Communications satellite

Astra 3A is one of the Astra communications satellites owned and operated by SES, launched in March 2002 to the Astra 23.5°E orbital position to provide digital television and radio for direct to home (DTH) and cable, multimedia and interactive services, corporate networks, and occasional and other business services to Europe.
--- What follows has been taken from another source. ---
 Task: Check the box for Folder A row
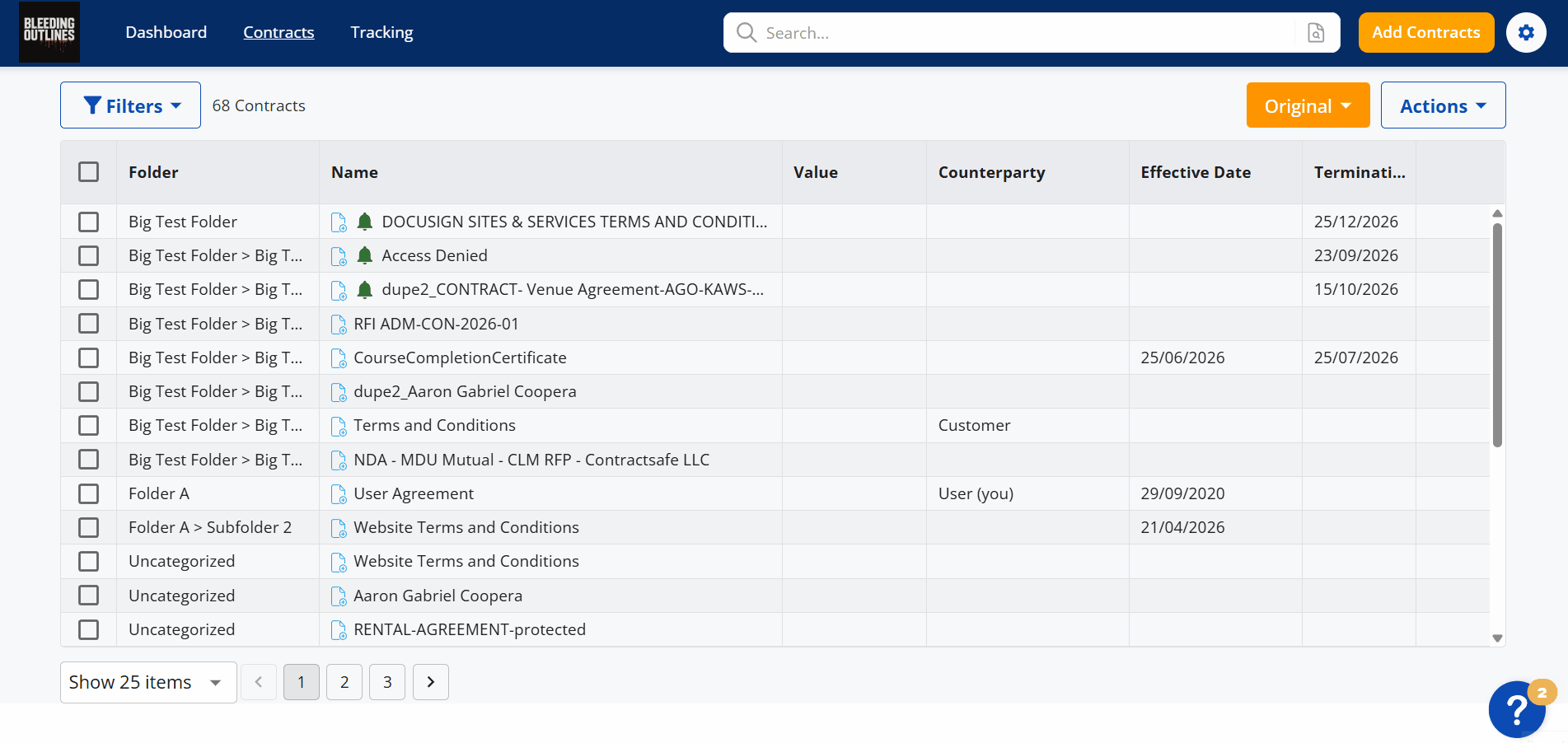[x=89, y=493]
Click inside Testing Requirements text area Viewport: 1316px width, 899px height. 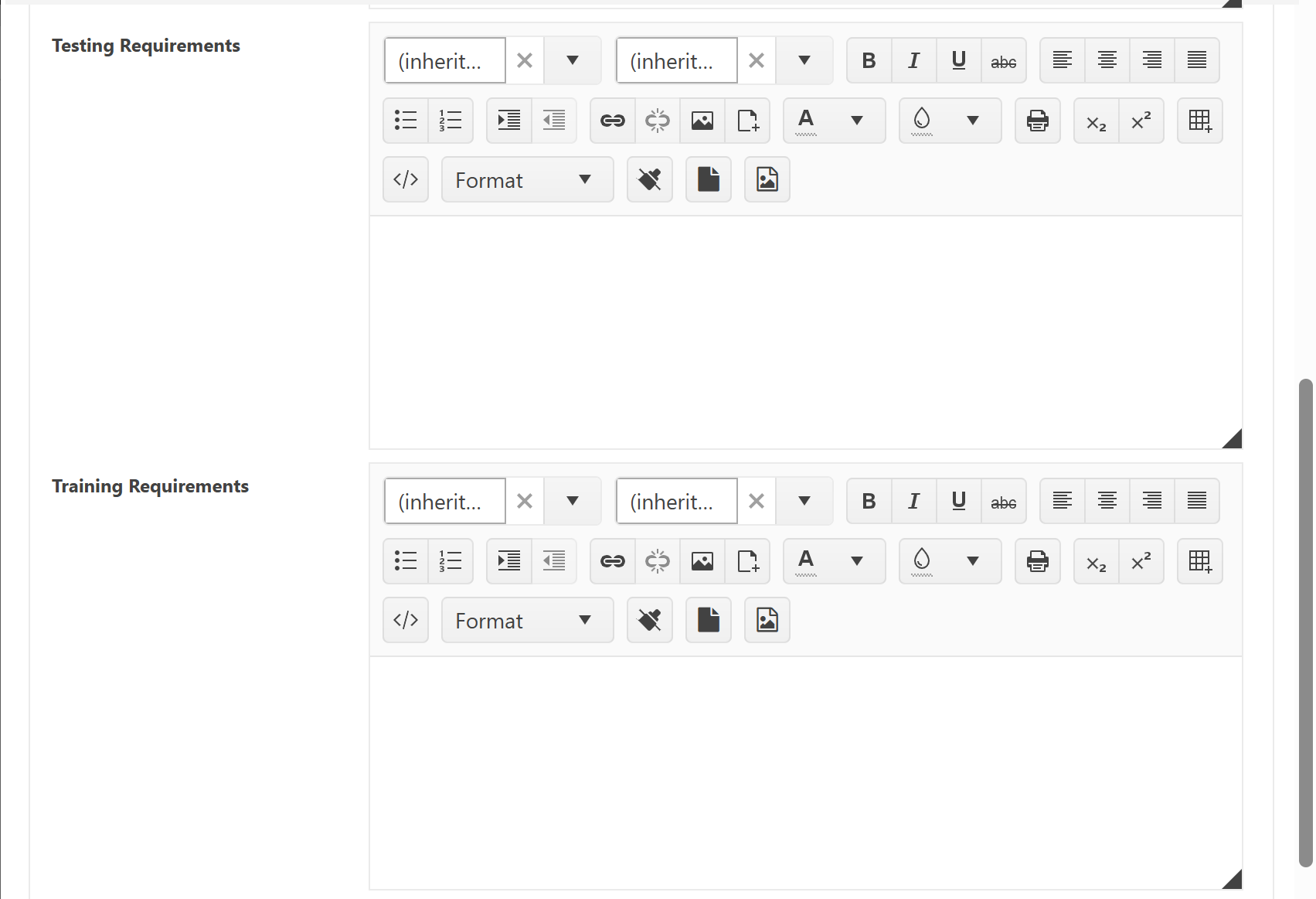[805, 332]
The satellite provides two broadcast beams, of horizontal and vertical polarisation, across two footprints that covered essentially the same areas of Europe – principally the countries of central Europe.

== History ==
Astra 3A was launched to provide follow-on capacity to replace the DFS Kopernikus-3 satellite and deliver additional capacity for the Benelux countries and central Europe, to create SES-Astra's third major European satellite hotspot after Astra 19.2°E and Astra 28.2°E with access to channels at both positions using a single dish fitted with a monoblock Duo LNB. In that role, television signals could be received with a 50 cm dish across Germany, Austria, Switzerland, Belgium, the Netherlands, Luxembourg, the Czech Republic, most of Denmark, and in parts of France, Italy, Poland, Slovenia, and Slovakia. Reception was even possible as far afield as Scotland, Sweden and Serbia when a larger dish (around 110 cm) was used.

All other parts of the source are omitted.